Sunday, January 10, 2010

USB Drives have Security Hole

Computerworld.com has posted this article on a hole in USB encryption. The AES encryption remains secure, but the routine that determines if the password has been entered correctly can be bypassed. Manufacturers have issued updates for the software. Check your drive now.

Pssst. Your Flash Drive Isn't Secure
SanDisk Corp. and Verbatim Corp. have joined Kingston Technology Inc. in warning customers about a potential security threat posed by a flaw in the hardware-based AES 256-bit encryption on their USB flash drives.

The hole could allow unauthorized access to encrypted data on a USB flash drive by circumventing the password authorization software on a host computer.


Tuesday, January 05, 2010

GSM Calls cracked with $1500 and OS Software

In news that should concern any Government Agency or business person darkreading has published news of a planned presentation on just how easy and cheap it is to crack GSM phone calls with current technology. GSM is an encryption that 80% of mobile phone companies relies on to keep conversations secure. Maybe that was appropriate when the standard was adopted, but increased computer power and algorithm development has overturned that view.

Researchers Prepare Practical Demonstration Of GSM Encryption Cracking Technology - wireless security/Security - DarkReading
"GSM has been considered insecure for some years -- however, it is a huge development that the theoretical attack on the GSM encryption cipher is now a reality," says Stuart Quick, operations manager at Henderson Risk Ltd., a London-based security and risk management services firm. "There is now a very real and imminent threat that GSM voice communications will be compromised, and users must start to consider how they can increase the security of their valuable/commercially sensitive calls they make."

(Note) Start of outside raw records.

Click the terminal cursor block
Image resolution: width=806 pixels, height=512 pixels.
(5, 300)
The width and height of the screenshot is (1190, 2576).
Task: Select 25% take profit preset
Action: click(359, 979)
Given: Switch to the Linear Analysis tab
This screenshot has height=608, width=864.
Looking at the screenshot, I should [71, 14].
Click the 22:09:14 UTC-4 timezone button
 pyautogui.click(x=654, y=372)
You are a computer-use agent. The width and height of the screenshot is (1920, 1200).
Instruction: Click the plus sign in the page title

The demonstration could also cause some companies to consider separate encryption of cell phone calls, according to one vendor that offers such technology. "Our research shows that 79 percent of organizations discuss confidential or sensitive information at least weekly on mobile phones," says Simon Bransfield-Garth, CEO Cellcrypt Ltd. "The news that GSM has been cracked will be very worrying for anybody who discusses valuable or confidential information over their mobile phone."